Management for Beginners - Open Communication
Excellent communication ability is essential for success in any role, but there are skills and techniques that, as a manager, you need to use more so than when you were a worker.
These are communicating with team members and communicating with people outside your team. Active listening is essential if you are to be an excellent communicator. But unfortunately, when you are a manager, it can be easy to think that you know all the answers and that listening is less critical because you've thought of a solution already – that, of course, would be a huge mistake.
The best form of communication is when it is transparent and open, creating a framework of honesty, directness, and frankness, characterized by sharing of experiences, trust and a willingness to embrace conflict and collaborative problem-solving. It engages team members to discover newer or improved ways of reaching goals and prevents groupthink whilst spurning innovation.
Communication is the basis of all healthy relationships, including the one between a team member and a manager. For example, team members whose managers hold regular meetings with them are almost three times as likely to be engaged as team members whose managers do not hold regular meetings with them. Engagement is highest among team members who have some form (face-to-face, phone or digital) of daily communication with their managers. And when team members attempt to contact their manager, engaged team members report their manager returns their calls or messages within 24 hours.
Team members need to be encouraged to accept critical feedback and provide constructive input to others. Feedback should answer questions, provide solutions, or help strengthen the task or project at hand. You cannot have a high-performance team without strong relationships and genuine communication. The two traits are closely linked.
These traits are essential for high-performance teams because, without honest communication and the strength of the relationships that follow, it becomes near impossible to fix problems with performance. Strong and open relationships allow team members to talk honestly about successes and failures areas for improvement and without fear of animosity. Open communication requires a free flow of information, a shared agreement that no subject is off-limits, and frequent and respectful interactions among team members and other individuals in the organization.
Genuine conversations
Genuine conversations are about performance, with the intent of helping team members improve. It takes time and much effort to develop an environment of mutual trust and respect that creates a safe environment for genuine conversations. This can be a daunting process for some, but once you are comfortable with genuine conversations, you will never regret it. Helped by shifting your perception to a view that the conversation is about caring for your team member and helping them to improve, the process becomes second nature. The ability to have genuine conversations is what builds strong relationships, and the stronger your relationships, the more open communication becomes. This is important as high-performance teams seek outside connections that enhance their creativity and innovation, satisfying their need for fresh perspectives and information.
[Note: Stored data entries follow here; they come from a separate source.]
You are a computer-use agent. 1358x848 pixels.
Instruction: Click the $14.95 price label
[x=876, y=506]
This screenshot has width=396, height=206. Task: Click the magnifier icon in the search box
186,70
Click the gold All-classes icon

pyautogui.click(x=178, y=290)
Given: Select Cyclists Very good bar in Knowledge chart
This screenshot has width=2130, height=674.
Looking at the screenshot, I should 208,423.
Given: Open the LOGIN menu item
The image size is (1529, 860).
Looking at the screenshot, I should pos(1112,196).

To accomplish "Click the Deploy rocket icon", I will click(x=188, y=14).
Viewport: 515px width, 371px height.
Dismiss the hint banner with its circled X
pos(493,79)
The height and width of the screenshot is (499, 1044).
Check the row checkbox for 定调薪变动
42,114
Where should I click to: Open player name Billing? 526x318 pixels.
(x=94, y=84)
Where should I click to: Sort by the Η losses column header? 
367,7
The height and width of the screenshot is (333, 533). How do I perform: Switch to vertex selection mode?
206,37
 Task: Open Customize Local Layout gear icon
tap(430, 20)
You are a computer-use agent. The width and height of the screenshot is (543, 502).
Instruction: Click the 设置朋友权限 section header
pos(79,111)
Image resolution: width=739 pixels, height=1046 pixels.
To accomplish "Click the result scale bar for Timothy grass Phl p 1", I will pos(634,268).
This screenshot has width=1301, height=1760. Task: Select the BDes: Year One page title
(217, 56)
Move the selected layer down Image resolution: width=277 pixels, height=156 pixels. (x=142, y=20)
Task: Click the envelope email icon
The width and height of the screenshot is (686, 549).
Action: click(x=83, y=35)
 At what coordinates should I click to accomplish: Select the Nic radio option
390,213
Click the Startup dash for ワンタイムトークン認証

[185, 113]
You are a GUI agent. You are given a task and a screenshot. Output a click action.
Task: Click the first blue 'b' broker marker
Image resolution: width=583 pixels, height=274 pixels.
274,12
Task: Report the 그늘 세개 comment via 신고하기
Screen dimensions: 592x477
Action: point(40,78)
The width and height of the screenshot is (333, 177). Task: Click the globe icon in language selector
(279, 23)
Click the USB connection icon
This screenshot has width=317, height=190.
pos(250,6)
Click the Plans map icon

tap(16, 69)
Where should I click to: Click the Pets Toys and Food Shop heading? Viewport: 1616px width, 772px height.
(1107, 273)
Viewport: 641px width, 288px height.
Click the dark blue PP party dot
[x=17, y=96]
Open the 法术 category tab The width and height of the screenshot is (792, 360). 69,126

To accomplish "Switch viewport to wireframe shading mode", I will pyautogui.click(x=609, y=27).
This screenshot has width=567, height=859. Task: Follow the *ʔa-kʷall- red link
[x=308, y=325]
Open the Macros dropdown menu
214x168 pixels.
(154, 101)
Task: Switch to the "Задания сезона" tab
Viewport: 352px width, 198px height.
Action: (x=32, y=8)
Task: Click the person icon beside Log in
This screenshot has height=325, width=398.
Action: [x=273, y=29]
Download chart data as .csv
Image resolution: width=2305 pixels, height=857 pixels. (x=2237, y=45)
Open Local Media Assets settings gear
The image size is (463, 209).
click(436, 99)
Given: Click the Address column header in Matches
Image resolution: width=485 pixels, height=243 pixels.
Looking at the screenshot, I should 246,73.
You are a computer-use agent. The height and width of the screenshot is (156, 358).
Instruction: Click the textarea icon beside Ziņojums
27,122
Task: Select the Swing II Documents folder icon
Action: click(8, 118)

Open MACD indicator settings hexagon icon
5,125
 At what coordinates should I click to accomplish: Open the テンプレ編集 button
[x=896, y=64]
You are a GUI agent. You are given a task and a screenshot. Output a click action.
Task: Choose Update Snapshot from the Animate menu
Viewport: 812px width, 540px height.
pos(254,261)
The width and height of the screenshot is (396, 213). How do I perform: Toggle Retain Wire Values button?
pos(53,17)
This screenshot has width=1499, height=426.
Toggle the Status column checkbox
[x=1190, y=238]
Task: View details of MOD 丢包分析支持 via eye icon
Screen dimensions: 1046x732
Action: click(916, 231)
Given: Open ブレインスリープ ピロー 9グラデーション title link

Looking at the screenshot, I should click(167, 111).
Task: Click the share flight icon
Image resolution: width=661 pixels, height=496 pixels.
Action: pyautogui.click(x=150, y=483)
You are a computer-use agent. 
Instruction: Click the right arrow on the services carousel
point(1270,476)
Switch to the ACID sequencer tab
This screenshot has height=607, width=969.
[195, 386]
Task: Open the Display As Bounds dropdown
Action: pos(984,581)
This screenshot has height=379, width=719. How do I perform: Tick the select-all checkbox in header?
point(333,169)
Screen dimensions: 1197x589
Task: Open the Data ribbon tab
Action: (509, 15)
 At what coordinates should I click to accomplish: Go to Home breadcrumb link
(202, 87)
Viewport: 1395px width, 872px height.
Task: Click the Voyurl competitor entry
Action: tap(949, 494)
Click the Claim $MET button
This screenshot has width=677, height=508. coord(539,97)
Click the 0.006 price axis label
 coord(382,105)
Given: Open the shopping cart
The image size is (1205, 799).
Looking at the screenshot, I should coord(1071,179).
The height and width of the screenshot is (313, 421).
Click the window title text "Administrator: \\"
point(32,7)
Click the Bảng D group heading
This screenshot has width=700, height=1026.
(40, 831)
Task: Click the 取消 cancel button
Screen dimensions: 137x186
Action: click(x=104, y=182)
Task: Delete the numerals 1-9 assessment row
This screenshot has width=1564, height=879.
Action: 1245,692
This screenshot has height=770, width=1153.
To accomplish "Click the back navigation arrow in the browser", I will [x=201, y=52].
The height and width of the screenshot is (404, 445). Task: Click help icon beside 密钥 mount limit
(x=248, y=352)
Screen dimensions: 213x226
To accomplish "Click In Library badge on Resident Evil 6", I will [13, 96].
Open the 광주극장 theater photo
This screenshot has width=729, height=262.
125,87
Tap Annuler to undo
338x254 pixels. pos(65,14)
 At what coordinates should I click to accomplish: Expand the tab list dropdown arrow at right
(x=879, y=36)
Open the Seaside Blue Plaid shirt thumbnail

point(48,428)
How to become a good communicator
Being a good manager means being an excellent communicator, ensuring that the right message reaches the right person in the right way at the right time. Communication is not a one-way interaction; it is two-way, like listening. Just doing the talking does not help; you need to concentrate on listening as well, which takes mental effort.
Actions
1. First, actively listen to what the other person is saying. (Focus hard on the words they are saying, do not interrupt or frame an answer in your mind until they have finished speaking.)
2. Rehearsing in your head the message you want to tell.
3. Putting yourself in the other person's shoes, how will they interpret the message?
4. Is the message clear, concise, and unlikely to be misinterpreted?
5. If it is misinterpreted, how will you back out?
6. Often if someone has a difficult thing to say to you, they will disguise it, it will not be obvious, or they will not be concise; you need to be on the lookout for this.
7. If the message (such as an employee's termination) is sensitive or unpleasant, prepare a bulleted script for yourself to follow and stick to it.
8. Be frank, direct, open, and honest; the other person will pick this up and be reassured by it. It's a matter of not what you have to say but rather how you say it.
9. Check that your messages have been received by asking the team member to playback to you their understanding of what you have said.
10. Look directly at the other person that is, into their eyes. To do this and maintain a stare, look just above the bridge of their nose, between their eyes. This allows you to maintain a direct look for as long as you want. To the other person, it appears as if you are looking directly into their eyes. This is an especially effective tactic for negotiations, and when delivering bad news, it gives you the upper hand.
Summary
1. Active listening. - Is essential if you are to be an excellent communicator. But unfortunately, when you are a manager, it can be easy to think that you know all the answers and that listening is less critical because you've thought of a solution already – that, of course, would be a huge mistake.
2. Become a good communicator. - Being a good manager means being an excellent communicator, ensuring that the right message reaches the right person in the right way at the right time.
3. Be frank, direct, open, and honest. - The other person will pick this up and be reassured by it. It's a matter of not what you have to say but rather how you say it.